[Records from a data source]
== Segment start ==

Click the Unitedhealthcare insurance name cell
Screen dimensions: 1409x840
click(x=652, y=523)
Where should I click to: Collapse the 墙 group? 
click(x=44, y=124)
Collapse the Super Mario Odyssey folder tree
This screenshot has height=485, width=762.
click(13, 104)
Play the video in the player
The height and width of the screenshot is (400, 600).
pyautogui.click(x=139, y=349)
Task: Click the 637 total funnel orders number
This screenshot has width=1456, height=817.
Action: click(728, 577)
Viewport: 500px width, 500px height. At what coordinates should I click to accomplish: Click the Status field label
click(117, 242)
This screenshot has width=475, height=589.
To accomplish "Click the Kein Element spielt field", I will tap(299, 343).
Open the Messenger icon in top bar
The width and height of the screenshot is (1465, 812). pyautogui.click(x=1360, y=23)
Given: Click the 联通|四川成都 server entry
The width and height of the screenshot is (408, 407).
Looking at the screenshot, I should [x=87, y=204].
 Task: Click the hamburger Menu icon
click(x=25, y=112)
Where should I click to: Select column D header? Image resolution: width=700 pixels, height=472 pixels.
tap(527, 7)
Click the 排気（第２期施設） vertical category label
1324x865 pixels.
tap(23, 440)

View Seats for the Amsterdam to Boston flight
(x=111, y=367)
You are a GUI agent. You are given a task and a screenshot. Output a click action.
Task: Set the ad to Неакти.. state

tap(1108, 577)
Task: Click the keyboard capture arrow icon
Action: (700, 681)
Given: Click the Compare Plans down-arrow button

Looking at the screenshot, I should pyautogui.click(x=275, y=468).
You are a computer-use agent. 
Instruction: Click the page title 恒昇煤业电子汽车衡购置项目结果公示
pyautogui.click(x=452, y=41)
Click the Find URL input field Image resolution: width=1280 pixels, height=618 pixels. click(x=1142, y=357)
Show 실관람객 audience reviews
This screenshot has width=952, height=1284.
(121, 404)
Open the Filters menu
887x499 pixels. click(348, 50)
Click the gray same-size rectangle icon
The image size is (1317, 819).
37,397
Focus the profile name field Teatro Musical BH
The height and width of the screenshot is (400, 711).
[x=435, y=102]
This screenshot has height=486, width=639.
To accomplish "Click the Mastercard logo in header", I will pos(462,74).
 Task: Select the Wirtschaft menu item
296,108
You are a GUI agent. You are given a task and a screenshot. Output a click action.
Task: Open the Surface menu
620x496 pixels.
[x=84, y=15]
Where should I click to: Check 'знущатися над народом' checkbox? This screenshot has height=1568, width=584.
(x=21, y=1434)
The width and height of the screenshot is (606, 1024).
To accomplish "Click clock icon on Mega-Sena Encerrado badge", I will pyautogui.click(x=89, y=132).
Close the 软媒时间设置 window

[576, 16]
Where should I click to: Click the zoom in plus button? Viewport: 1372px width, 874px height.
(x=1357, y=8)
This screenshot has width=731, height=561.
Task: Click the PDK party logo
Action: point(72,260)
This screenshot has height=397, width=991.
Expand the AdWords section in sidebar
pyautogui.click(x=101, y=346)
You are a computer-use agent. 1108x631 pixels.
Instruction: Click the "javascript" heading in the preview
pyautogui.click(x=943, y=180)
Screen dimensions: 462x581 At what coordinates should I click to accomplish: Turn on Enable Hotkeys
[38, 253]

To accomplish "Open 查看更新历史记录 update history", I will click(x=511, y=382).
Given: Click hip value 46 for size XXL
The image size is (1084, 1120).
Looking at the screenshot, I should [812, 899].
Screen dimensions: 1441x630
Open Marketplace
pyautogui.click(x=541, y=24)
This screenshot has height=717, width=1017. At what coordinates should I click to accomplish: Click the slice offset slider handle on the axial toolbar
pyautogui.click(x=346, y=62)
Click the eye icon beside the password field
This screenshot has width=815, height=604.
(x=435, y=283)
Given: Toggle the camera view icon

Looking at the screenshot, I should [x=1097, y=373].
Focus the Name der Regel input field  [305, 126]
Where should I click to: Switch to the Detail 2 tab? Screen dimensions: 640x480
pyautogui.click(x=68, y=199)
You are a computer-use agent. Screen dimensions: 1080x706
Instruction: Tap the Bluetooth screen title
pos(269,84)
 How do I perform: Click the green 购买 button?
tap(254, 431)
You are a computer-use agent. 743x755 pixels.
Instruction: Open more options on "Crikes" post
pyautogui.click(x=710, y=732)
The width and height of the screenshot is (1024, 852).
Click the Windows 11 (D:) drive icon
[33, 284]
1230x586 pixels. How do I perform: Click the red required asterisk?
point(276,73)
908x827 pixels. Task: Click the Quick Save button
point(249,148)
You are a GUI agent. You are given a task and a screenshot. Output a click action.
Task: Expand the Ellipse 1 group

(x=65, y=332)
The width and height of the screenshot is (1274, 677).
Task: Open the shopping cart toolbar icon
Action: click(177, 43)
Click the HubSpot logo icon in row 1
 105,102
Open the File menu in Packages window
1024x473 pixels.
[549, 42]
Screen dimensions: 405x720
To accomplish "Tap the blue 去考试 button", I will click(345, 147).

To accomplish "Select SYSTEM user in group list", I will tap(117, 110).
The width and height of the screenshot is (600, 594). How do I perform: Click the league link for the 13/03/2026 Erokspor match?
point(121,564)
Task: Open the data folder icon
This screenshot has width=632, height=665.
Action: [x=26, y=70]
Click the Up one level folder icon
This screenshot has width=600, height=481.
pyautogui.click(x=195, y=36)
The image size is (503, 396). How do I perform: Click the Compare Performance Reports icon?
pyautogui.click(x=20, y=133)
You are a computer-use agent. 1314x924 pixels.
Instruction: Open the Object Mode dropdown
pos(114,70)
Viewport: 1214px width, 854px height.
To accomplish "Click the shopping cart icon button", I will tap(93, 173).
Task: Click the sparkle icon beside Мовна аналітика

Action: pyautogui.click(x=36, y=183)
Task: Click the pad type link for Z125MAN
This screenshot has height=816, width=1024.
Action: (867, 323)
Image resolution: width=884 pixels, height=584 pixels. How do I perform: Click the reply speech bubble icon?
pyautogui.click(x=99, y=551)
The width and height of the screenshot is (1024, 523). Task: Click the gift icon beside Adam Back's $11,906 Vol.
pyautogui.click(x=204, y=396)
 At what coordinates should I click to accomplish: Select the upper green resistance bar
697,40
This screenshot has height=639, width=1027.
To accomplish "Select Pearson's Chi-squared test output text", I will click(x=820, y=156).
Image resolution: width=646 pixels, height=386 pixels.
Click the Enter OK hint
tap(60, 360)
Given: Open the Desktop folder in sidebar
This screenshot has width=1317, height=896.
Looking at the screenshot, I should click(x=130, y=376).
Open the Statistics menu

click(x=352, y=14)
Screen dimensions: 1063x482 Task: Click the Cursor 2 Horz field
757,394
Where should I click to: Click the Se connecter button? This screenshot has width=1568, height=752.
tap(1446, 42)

== Segment end ==

- _Work request_: Your answer must be the lines from the first line of the entries above through the line that contains "Show 실관람객 audience reviews", written out exactly.

- _Your solution_:
Click the Unitedhealthcare insurance name cell
Screen dimensions: 1409x840
click(x=652, y=523)
Where should I click to: Collapse the 墙 group? 
click(x=44, y=124)
Collapse the Super Mario Odyssey folder tree
This screenshot has height=485, width=762.
click(13, 104)
Play the video in the player
The height and width of the screenshot is (400, 600).
pyautogui.click(x=139, y=349)
Task: Click the 637 total funnel orders number
This screenshot has width=1456, height=817.
Action: click(728, 577)
Viewport: 500px width, 500px height. At what coordinates should I click to accomplish: Click the Status field label
click(117, 242)
This screenshot has width=475, height=589.
To accomplish "Click the Kein Element spielt field", I will tap(299, 343).
Open the Messenger icon in top bar
The width and height of the screenshot is (1465, 812). pyautogui.click(x=1360, y=23)
Given: Click the 联通|四川成都 server entry
The width and height of the screenshot is (408, 407).
Looking at the screenshot, I should [x=87, y=204].
 Task: Click the hamburger Menu icon
click(x=25, y=112)
Where should I click to: Select column D header? Image resolution: width=700 pixels, height=472 pixels.
tap(527, 7)
Click the 排気（第２期施設） vertical category label
1324x865 pixels.
tap(23, 440)

View Seats for the Amsterdam to Boston flight
(x=111, y=367)
You are a GUI agent. You are given a task and a screenshot. Output a click action.
Task: Set the ad to Неакти.. state

tap(1108, 577)
Task: Click the keyboard capture arrow icon
Action: (700, 681)
Given: Click the Compare Plans down-arrow button

Looking at the screenshot, I should pyautogui.click(x=275, y=468).
You are a computer-use agent. 
Instruction: Click the page title 恒昇煤业电子汽车衡购置项目结果公示
pyautogui.click(x=452, y=41)
Click the Find URL input field Image resolution: width=1280 pixels, height=618 pixels. click(x=1142, y=357)
Show 실관람객 audience reviews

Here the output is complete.